SS is Completely Incapable of entertaining himself unless it's video games BUT both DH and BM are at SS Beck and call to entertain SS whenever he wants. So this being said I really don't think SS is bored. DH and  I are very Outdoorsy type people(fishing,hiking, Geocaching,biking). This is how SS was raised BUT never showed any interest.  Now it's pure Torture for SS to go on a short hike and he never did learn to ride a bike. Ok maybe the kid is not a outdoorsy type. So we have EVERY board game under the sun. SS hates board games. SS showed a TINY Interest in Robotics so DH signed SS up for a after school Activity and purchased a Robotic kit. SS went to three out of seven classes and never opened the kit. The older SS gets the less Interested he seems in anything except video games. SS has NO hobbies, never played a sport and few friends. All he wants to do is sit home all day playing video games. If you force him to do something else he's Miserable the whole time and just counting the minutes till he can get back to the video games

Sandybeaches's picture

I wonder does he have friends that he plays video games with?  Or is it games he plays alone or online with people he doesn't really know or live close?
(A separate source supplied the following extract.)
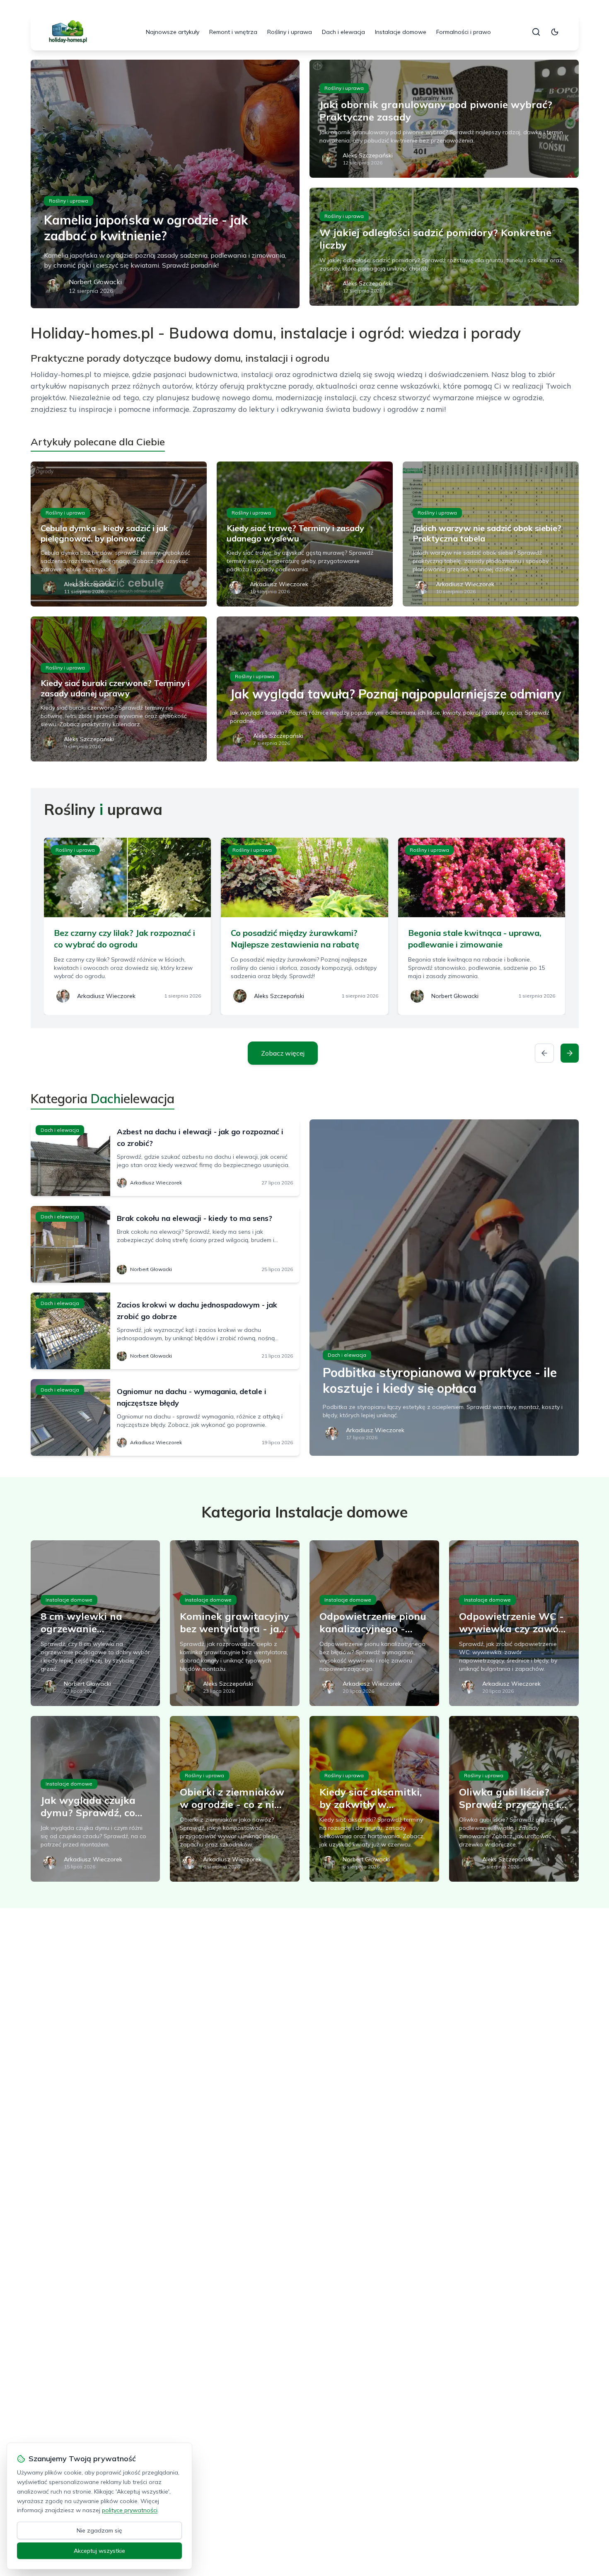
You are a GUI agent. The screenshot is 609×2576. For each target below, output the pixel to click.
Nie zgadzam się (99, 2530)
I totally get what you are saying and forcing him would be super annoying for you and your DH.  Maybe tell him  that you and DH feel that a life of only video games is not a healthy balance and whether he understands that or not you and DH are going to add some variety to his life. 

So with that said he can either pick an activity that does not include video games that he would like to do or he can come along on whatever venture you and DH have picked out for the day.  The only rule he has to follow is that he doesn't get to complain all day as he had a chance to pick the activity and didn't so maybe next time he will.  Keep this up with him and after a while he get there is no choice except to pick something or deal with what is picked for him.

However, you will of course have to get your DH on board with the idea first in order to make it work.  

 

AgedOut's picture

My two were gamers. They still are but that's their wive's problem now lol. The key is to set limits. He plays 24/7 because his parents allow it. It's not always an addiction to gaming, it's more a parenting issue.